Data.
((

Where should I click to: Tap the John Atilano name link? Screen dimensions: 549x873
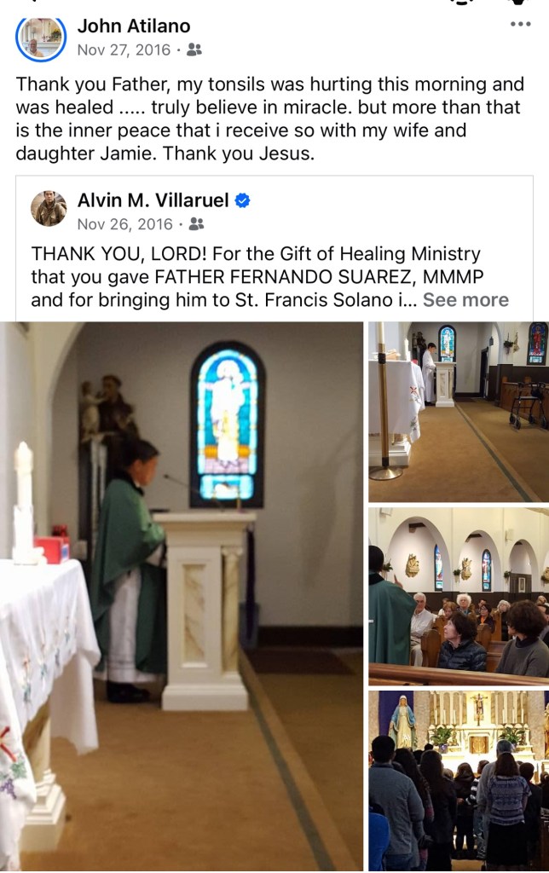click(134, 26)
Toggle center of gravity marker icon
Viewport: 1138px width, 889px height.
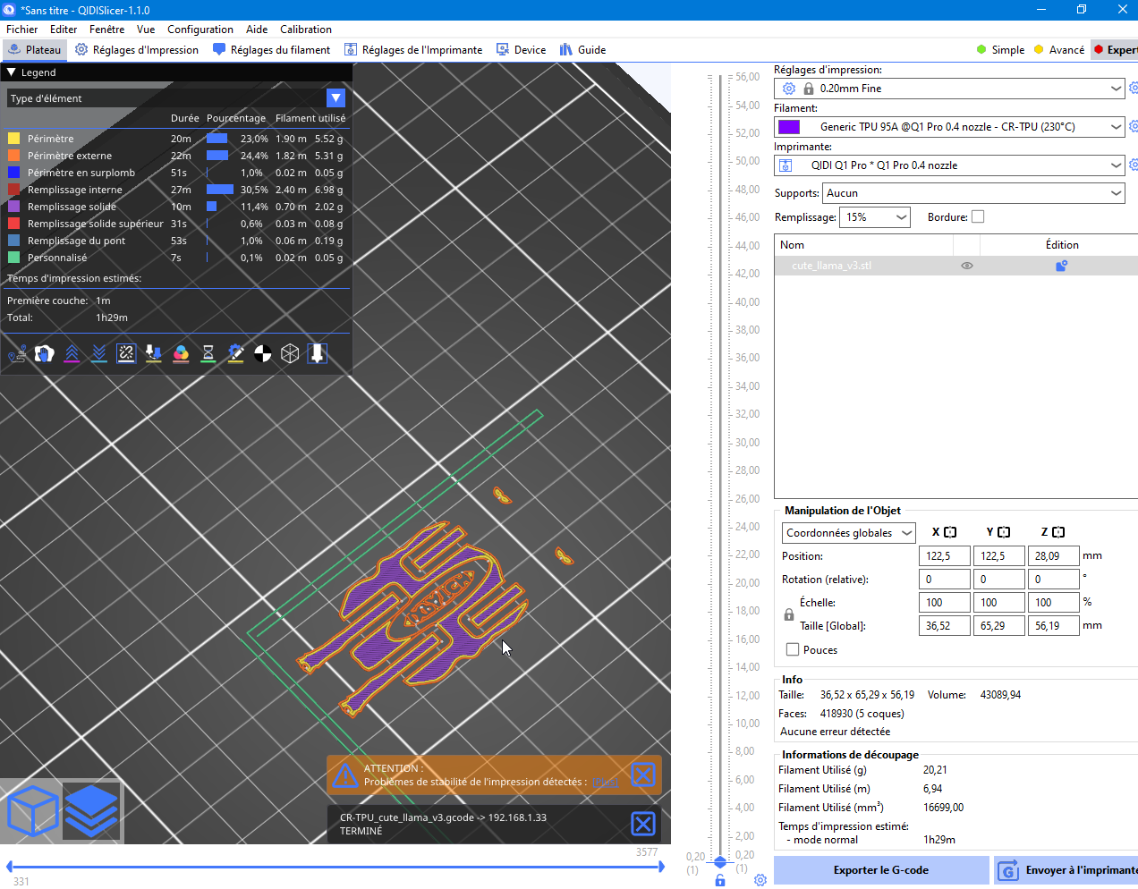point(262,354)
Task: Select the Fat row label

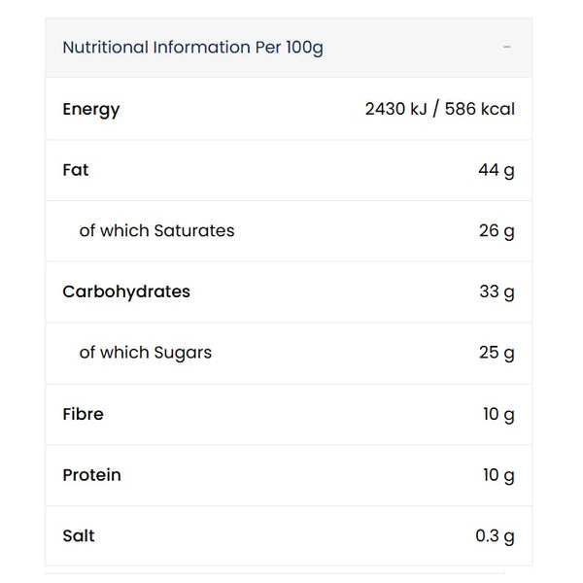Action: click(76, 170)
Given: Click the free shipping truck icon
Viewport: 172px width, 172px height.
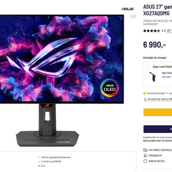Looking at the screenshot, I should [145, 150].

))

Exercise goal. Leave the pictures out and transcribe the remaining material exactly.

Task output.
Where should I click to: Tap the John Atilano name link? Screen dimensions: 549x873
click(134, 26)
Toggle center of gravity marker icon
Viewport: 1138px width, 889px height.
point(262,354)
Task: Select the Fat row label

Action: click(76, 170)
Given: Click the free shipping truck icon
Viewport: 172px width, 172px height.
Looking at the screenshot, I should [145, 150].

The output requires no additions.